• [Исходный текст]
* * * * *

Плисецкая. Стихия по имени Майя. Портрет на фоне эпохи - Плескачевская Инесса. Страница 16

– Конечно! Поэтому она не брала. И Жизель она не брала. Единственное, что она взяла, – Джульетту Лавровского. И у нее своя Джульетта была. У нее Джульетта была сильная. Не та лирическая, у которой любовь такая юная, нежная. Она была очень сильная Джульетта, своеобразная. Она все делала, как могла делать только Плисецкая. Любую роль, какую она ни брала, это роль только Плисецкой. Она все чувствовала по-своему. И она все воспроизводила, исходя из внутреннего ощущения. Она придумывала внутри свою героиню, я бы так сказал.

– Осложняло ли это ее работу, например с хореографом? Потому что хореограф ведь ставит одно, а у нее очень яркая индивидуальность.

– Я думаю, что хореографы, которые ее брали, все были счастливы и рады, потому что то, что она предлагала, – это всегда было попадание. У нее было природное чутье на своих героинь. Она их воспроизводила так, как она их чувствовала. А чувствовала она по-особому, как могла только Плисецкая. Поэтому она и Плисецкая, понимаете? Поэтому нам интересно было на нее ходить и смотреть.

– Даже самим балетным?

– Да!

Плисецкая признавалась: Джульетта ей была интересна с детства. Конечно, это понятно: она интересна всем девочкам-подросткам: великая любовь, короткое счастье и умереть в один день… Но первой Джульетту станцевала Уланова, и эта роль оказалась, пожалуй, ее самой звездной: нежная, трепетная, трогательная. Важно – очень! – что роль Джульетты Леонид Лавровский ставил именно на Уланову, учитывая ее индивидуальность и технические возможности. Спектакль, поставленный в 1940 году в Ленинградском театре оперы и балета имени Кирова, имел успех столь ошеломительный, что в 1946 году его перенесли в Большой театр, а сама Уланова переехала в Москву.

* * * * *

• [Извлечённые данные]
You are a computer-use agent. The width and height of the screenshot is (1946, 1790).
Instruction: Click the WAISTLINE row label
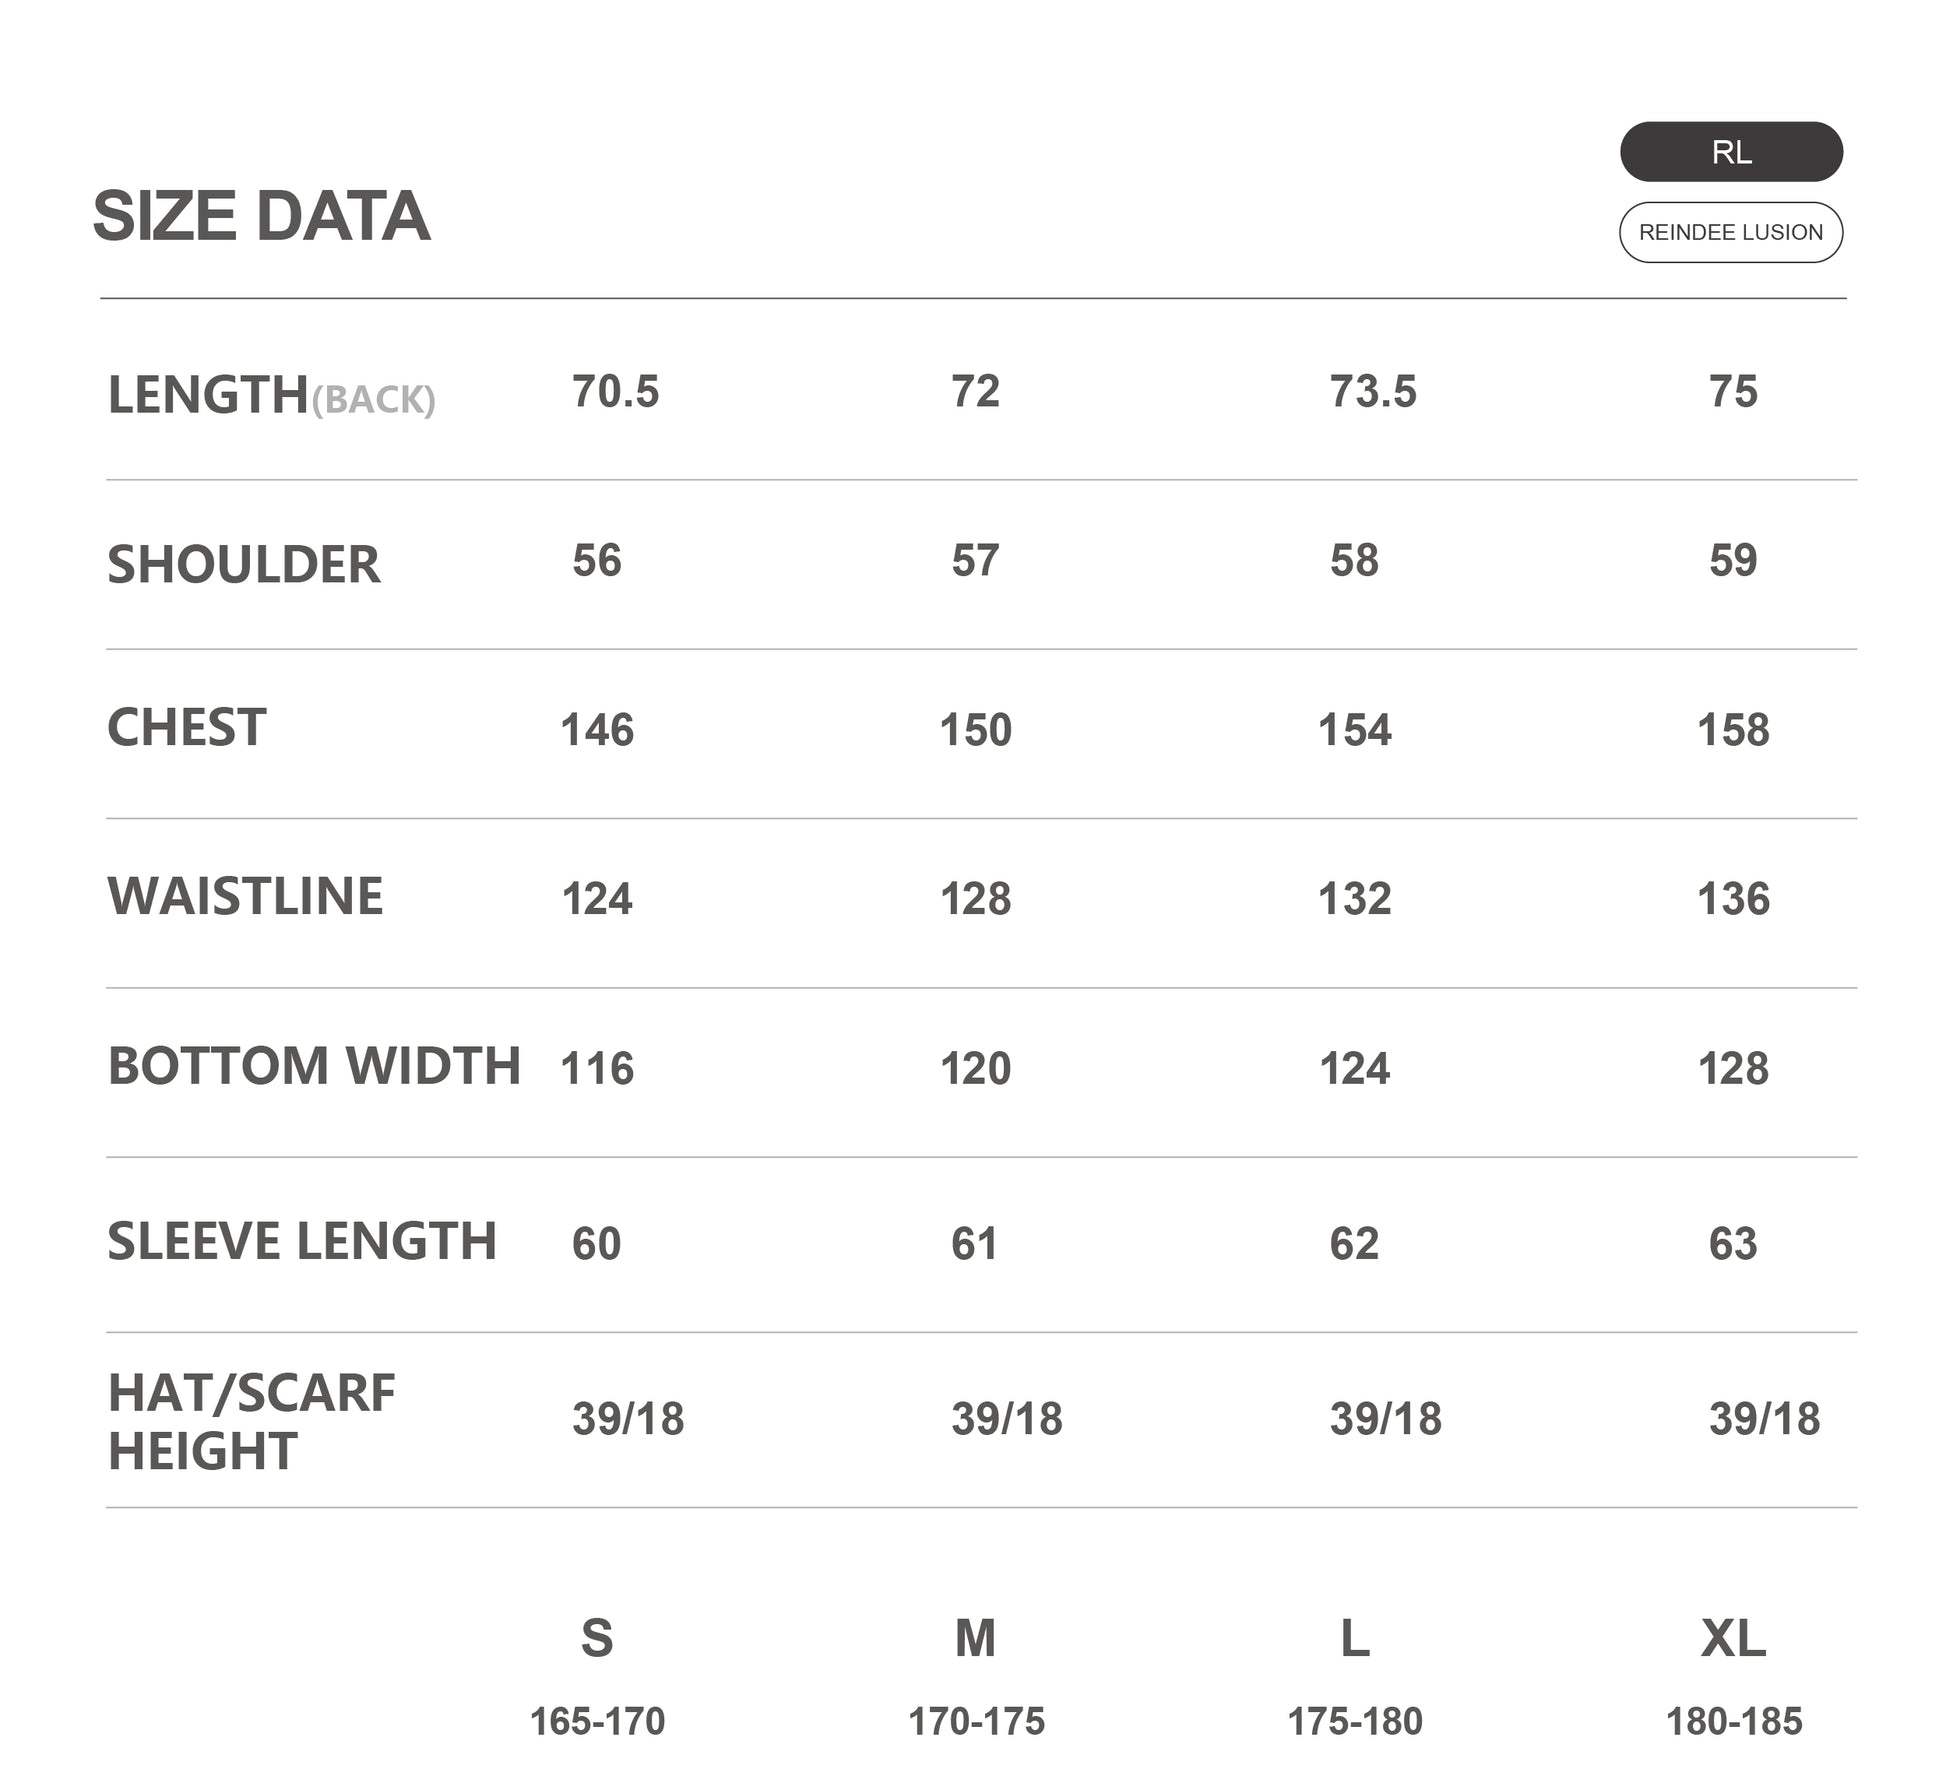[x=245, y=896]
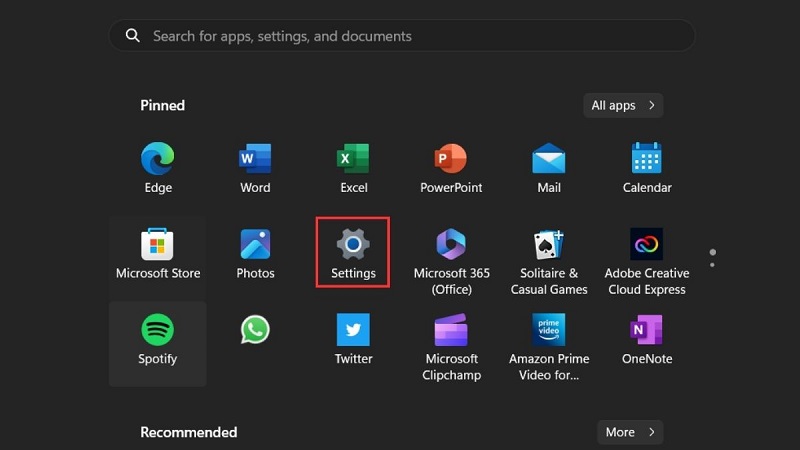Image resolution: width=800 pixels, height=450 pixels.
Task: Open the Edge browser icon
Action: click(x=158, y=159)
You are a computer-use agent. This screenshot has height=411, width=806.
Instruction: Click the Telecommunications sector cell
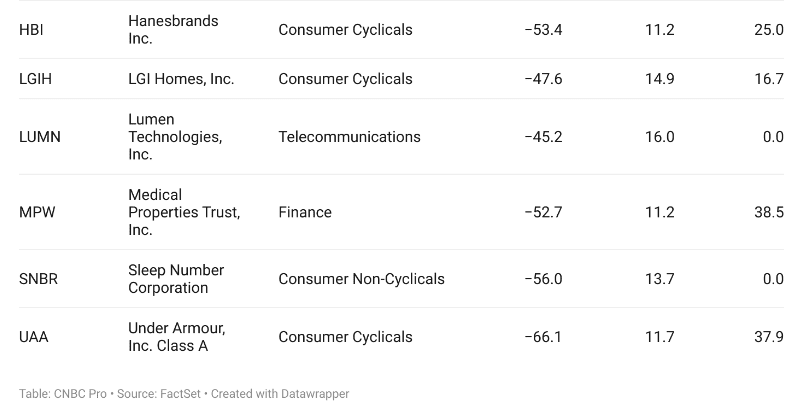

* * * * *

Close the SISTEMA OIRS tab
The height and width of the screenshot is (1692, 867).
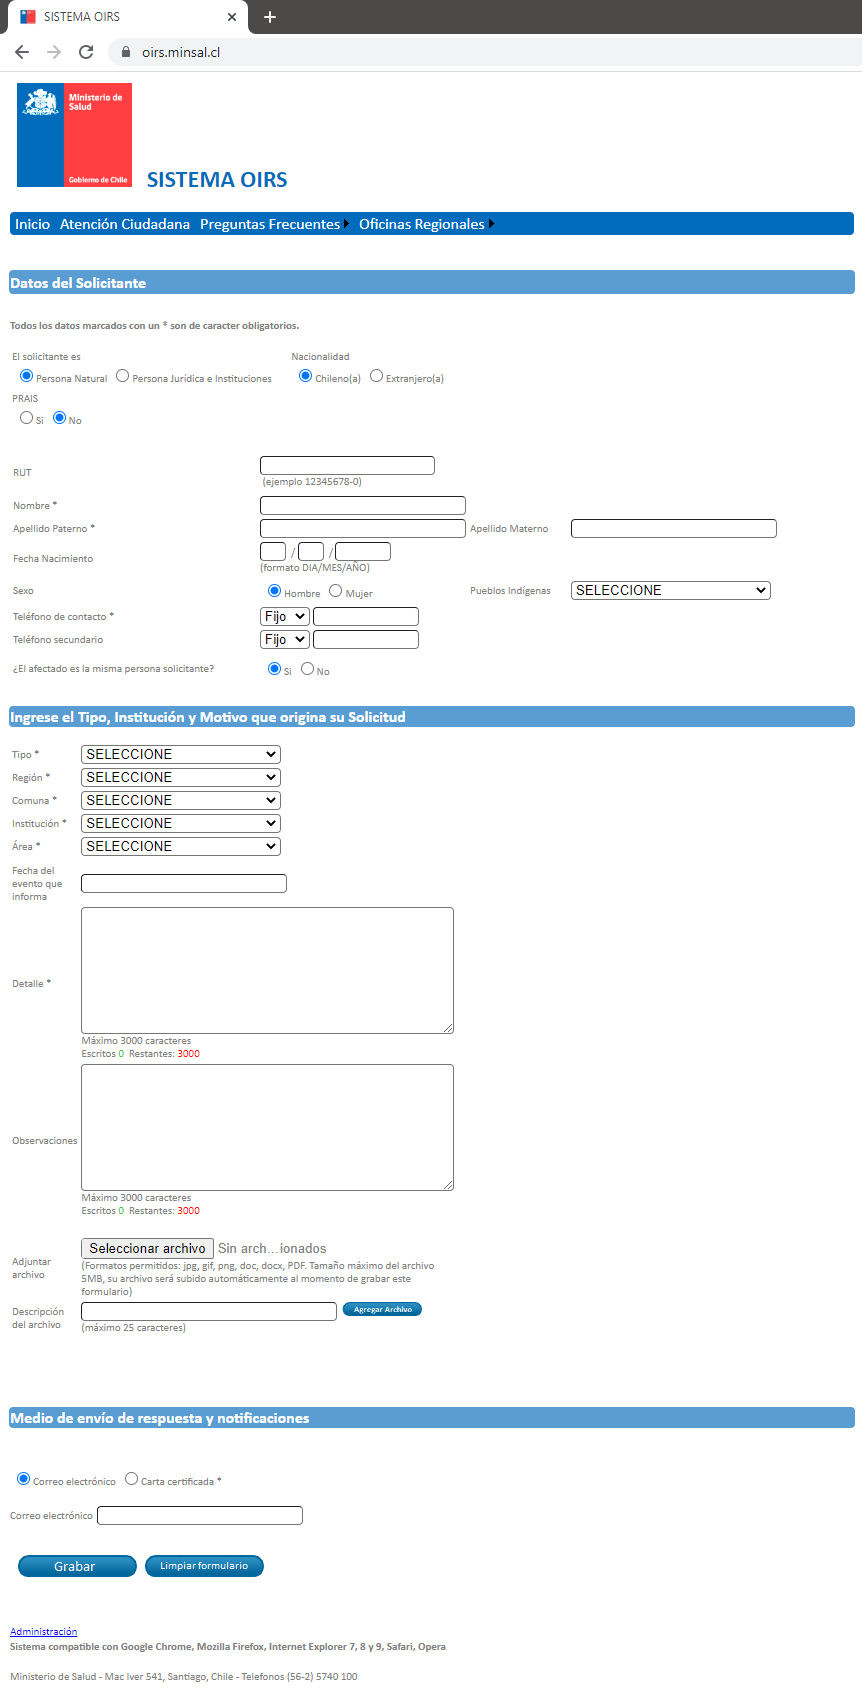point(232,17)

* * * * *

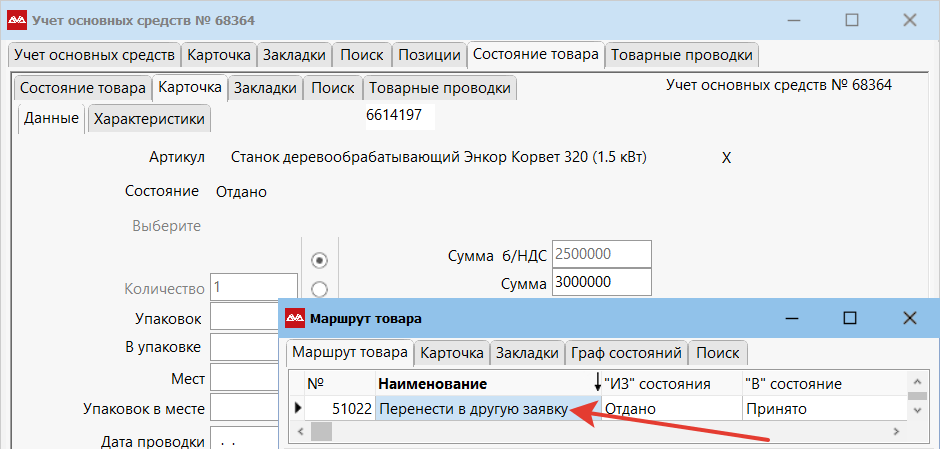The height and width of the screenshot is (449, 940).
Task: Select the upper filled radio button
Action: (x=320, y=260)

* * * * *

• [Ваши задания]
- A) Ответьте по тексту о Плисецкой:
(i) Какую единственную роль, по словам собеседника, взяла Плисецкая?
(ii) Кто первой станцевал Джульетту?
(iii) В каком году спектакль перенесли в Большой театр?
- B) Воспроизведите без изменений фрагмент текста о Плисецкой от слов «Плисецкая. Стихия по» до слов «бы так сказал.» включительно.
- C) Напишите продолжение текста о Плисецкой, которое следует за его последним предложением.
Записи взяты из другого источника.

• [Ответы по заданиям]
- A)
(i) Джульетту Лавровского.
(ii) Уланова.
(iii) В 1946 году.

- B)
Плисецкая. Стихия по имени Майя. Портрет на фоне эпохи - Плескачевская Инесса. Страница 16

– Конечно! Поэтому она не брала. И Жизель она не брала. Единственное, что она взяла, – Джульетту Лавровского. И у нее своя Джульетта была. У нее Джульетта была сильная. Не та лирическая, у которой любовь такая юная, нежная. Она была очень сильная Джульетта, своеобразная. Она все делала, как могла делать только Плисецкая. Любую роль, какую она ни брала, это роль только Плисецкой. Она все чувствовала по-своему. И она все воспроизводила, исходя из внутреннего ощущения. Она придумывала внутри свою героиню, я бы так сказал.

- C)
Танцевать Джульетту после Улановой, которая была эталоном (многие считали, что превзойти ее нельзя), было задачей крайне непростой: сравнения неизбежны. А что, если сделать Джульетту другой? Плисецкая решила: Джульетта – итальянка, не англичанка, как написавший ее автор: «Внутреннее состояние у меня было свое, движения те же. А движения никто не разрешит менять, это исключено. У меня к себе осталась одна претензия: я недостаточно иначе сделала. Еще больше надо было. Единственное, что может меня оправдать: это если бы я много сделала по-своему, мне бы не дали. Лавровский и так сопротивлялся. Он сказал: “Ты делаешь все не как я поставил”. Поэтому что-то я сделала, как я чувствовала, а что-то я подчинилась ему».

– Почему Плисецкая сделала совершенно другую Джульетту, если сравнивать с Улановой? – спрашиваю Валерия Лагунова.

– Она не могла повторить Уланову, потому что она по индивидуальности другая. Характеры, индивидуальности разные. Она делала свое – яркую, очень стильную, по Ренессансу, – то, что у Улановой вообще не было внешне. И очень страстную в порыве. Совсем другая была роль, и здорово. Здорово. Я все ее спектакли смотрел.

Борис Мессерер подтверждает: Плисецкая всегда все хотела делать по-своему:

– Джульетта – всегда был традиционный образ Улановой. Уже застолбился в нашем сознании – такой романтический, легкий, воздушный, неземной. А Майя вносила в трактовку образа Джульетты жизнеутверждающую ноту, Джульетту, всю созданную из плоти и человеческих чувств. Помню, какое сопротивление она вызывала у людей, привыкших к образу Улановой Галины Сергеевны, который был замечательным, но она предложила свою трактовку.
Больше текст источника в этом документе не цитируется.